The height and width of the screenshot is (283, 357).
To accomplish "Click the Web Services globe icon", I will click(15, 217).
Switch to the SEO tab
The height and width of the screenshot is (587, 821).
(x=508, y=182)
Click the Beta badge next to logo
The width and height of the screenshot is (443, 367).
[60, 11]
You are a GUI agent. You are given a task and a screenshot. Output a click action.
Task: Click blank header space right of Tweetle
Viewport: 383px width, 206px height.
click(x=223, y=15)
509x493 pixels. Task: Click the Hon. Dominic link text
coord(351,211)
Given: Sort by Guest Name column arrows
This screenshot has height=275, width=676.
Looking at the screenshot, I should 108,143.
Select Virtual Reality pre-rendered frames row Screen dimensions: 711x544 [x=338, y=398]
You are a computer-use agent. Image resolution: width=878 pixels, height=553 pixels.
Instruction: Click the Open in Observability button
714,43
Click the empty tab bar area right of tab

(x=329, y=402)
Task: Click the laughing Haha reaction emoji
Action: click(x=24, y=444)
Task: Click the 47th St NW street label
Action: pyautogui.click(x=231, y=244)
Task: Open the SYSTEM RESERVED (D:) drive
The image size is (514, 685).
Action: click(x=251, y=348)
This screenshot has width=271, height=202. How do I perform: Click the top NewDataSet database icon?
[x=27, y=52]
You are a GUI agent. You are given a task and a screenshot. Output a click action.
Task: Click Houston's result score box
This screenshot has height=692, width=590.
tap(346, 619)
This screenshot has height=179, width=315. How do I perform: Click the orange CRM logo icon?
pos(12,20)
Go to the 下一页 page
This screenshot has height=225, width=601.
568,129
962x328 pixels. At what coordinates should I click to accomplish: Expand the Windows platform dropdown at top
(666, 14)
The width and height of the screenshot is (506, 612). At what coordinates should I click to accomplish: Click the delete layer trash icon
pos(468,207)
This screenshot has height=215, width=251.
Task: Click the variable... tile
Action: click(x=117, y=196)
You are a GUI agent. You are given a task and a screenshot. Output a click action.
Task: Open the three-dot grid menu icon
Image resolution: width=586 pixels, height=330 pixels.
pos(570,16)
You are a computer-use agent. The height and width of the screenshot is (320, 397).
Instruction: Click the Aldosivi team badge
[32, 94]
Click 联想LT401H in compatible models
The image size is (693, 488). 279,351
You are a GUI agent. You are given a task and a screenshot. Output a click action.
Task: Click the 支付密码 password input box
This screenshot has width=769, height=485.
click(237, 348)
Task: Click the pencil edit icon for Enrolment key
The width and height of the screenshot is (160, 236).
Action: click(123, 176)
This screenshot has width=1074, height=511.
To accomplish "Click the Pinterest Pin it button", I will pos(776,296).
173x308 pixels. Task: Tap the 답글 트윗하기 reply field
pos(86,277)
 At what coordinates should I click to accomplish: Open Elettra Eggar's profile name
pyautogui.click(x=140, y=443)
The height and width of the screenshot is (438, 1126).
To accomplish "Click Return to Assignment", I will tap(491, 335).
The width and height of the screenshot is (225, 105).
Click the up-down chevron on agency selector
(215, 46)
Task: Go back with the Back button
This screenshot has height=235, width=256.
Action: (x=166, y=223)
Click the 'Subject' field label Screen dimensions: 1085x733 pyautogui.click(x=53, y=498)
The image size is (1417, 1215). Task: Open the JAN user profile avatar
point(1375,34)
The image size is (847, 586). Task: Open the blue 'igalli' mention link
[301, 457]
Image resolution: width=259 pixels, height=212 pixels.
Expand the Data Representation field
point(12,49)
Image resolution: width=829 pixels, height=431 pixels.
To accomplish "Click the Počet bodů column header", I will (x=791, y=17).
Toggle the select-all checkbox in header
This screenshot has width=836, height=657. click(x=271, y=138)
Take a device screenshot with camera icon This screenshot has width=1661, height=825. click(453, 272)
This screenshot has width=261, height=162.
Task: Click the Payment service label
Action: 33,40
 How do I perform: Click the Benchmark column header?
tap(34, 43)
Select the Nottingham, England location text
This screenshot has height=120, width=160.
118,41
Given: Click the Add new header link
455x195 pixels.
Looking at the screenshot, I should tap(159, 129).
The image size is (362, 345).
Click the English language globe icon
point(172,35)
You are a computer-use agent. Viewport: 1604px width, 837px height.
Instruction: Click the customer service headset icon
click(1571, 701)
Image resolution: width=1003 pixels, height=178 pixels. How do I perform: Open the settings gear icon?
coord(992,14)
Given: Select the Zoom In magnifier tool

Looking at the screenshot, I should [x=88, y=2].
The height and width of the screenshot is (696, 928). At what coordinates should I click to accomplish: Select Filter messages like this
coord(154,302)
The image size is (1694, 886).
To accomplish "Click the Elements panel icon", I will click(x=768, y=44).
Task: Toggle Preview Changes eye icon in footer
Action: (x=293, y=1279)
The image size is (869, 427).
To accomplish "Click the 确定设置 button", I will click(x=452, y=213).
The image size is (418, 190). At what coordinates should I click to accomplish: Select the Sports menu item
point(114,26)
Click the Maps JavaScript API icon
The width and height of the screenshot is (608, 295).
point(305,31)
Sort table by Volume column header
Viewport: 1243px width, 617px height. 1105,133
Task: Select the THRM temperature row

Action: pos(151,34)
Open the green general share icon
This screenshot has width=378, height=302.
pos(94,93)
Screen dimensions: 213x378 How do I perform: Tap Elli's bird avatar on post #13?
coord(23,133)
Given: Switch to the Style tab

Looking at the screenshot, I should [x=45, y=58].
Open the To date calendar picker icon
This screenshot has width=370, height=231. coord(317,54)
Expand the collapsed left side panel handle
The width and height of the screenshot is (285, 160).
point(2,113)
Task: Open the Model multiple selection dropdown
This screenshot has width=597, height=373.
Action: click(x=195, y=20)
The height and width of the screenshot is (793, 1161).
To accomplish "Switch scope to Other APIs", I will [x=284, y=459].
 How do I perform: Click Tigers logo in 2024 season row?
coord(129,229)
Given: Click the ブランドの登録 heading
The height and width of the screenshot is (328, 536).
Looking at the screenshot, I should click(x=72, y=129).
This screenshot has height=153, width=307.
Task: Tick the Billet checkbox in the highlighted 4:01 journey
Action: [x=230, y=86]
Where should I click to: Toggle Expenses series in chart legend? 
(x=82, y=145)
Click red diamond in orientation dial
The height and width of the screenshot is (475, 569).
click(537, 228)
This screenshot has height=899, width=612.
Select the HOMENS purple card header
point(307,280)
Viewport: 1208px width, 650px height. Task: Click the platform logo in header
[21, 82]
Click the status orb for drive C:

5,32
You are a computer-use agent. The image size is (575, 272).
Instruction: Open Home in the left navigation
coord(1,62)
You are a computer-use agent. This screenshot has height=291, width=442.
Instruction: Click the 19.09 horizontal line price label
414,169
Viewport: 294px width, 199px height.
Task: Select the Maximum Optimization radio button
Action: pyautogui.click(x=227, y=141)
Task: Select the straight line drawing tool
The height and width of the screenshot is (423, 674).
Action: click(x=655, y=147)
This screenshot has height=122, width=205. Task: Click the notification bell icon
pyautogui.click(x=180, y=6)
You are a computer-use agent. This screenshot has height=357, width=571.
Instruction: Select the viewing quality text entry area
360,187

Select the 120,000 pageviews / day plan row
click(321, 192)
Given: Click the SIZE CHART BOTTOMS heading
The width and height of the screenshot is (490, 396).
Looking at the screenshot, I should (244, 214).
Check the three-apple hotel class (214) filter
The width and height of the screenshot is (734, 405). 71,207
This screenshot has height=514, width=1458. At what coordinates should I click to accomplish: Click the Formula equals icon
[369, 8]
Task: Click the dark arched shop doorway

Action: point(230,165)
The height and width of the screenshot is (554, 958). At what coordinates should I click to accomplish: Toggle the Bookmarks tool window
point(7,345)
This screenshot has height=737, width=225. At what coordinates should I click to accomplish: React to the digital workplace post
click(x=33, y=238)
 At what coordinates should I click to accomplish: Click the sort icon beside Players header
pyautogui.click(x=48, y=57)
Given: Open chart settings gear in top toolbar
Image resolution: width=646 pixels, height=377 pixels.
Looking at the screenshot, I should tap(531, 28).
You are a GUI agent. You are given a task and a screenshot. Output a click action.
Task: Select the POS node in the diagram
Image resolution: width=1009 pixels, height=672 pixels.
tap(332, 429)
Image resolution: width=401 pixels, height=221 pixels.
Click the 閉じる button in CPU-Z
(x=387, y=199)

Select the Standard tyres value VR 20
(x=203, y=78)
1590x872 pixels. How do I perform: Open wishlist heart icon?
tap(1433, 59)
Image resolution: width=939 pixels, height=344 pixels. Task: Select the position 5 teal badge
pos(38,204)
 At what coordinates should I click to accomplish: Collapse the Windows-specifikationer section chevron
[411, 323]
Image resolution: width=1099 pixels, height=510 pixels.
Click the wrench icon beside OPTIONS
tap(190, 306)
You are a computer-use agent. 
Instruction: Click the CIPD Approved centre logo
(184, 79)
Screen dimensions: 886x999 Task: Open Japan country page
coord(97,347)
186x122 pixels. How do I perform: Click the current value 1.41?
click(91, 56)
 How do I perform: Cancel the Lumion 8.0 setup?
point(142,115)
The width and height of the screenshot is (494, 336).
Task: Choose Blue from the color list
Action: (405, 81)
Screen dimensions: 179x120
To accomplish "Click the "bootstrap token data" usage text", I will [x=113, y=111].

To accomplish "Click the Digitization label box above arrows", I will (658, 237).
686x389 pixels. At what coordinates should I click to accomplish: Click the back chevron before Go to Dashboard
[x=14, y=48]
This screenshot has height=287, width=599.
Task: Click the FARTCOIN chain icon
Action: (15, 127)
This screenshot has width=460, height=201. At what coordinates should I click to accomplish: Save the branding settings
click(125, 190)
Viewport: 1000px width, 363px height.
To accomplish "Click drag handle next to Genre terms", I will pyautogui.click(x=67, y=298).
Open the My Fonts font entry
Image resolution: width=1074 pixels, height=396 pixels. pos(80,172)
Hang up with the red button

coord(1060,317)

## [WHAT TO WORK ON]
Restate word for word only the lines above from the line containing "Click 联想LT401H in compatible models" to the line containing "Given: Click the Add new header link", both of them included.

## [EXERCISE RESPONSE]
Click 联想LT401H in compatible models
The image size is (693, 488). 279,351
You are a GUI agent. You are given a task and a screenshot. Output a click action.
Task: Click the 支付密码 password input box
This screenshot has width=769, height=485.
click(237, 348)
Task: Click the pencil edit icon for Enrolment key
The width and height of the screenshot is (160, 236).
Action: click(123, 176)
This screenshot has width=1074, height=511.
To accomplish "Click the Pinterest Pin it button", I will pos(776,296).
173x308 pixels. Task: Tap the 답글 트윗하기 reply field
pos(86,277)
 At what coordinates should I click to accomplish: Open Elettra Eggar's profile name
pyautogui.click(x=140, y=443)
The height and width of the screenshot is (438, 1126).
To accomplish "Click Return to Assignment", I will tap(491, 335).
The width and height of the screenshot is (225, 105).
Click the up-down chevron on agency selector
(215, 46)
Task: Go back with the Back button
This screenshot has height=235, width=256.
Action: (x=166, y=223)
Click the 'Subject' field label Screen dimensions: 1085x733 pyautogui.click(x=53, y=498)
The image size is (1417, 1215). Task: Open the JAN user profile avatar
point(1375,34)
The image size is (847, 586). Task: Open the blue 'igalli' mention link
[301, 457]
Image resolution: width=259 pixels, height=212 pixels.
Expand the Data Representation field
point(12,49)
Image resolution: width=829 pixels, height=431 pixels.
To accomplish "Click the Počet bodů column header", I will (x=791, y=17).
Toggle the select-all checkbox in header
This screenshot has width=836, height=657. click(x=271, y=138)
Take a device screenshot with camera icon This screenshot has width=1661, height=825. click(453, 272)
This screenshot has width=261, height=162.
Task: Click the Payment service label
Action: 33,40
 How do I perform: Click the Benchmark column header?
tap(34, 43)
Select the Nottingham, England location text
This screenshot has height=120, width=160.
118,41
Given: Click the Add new header link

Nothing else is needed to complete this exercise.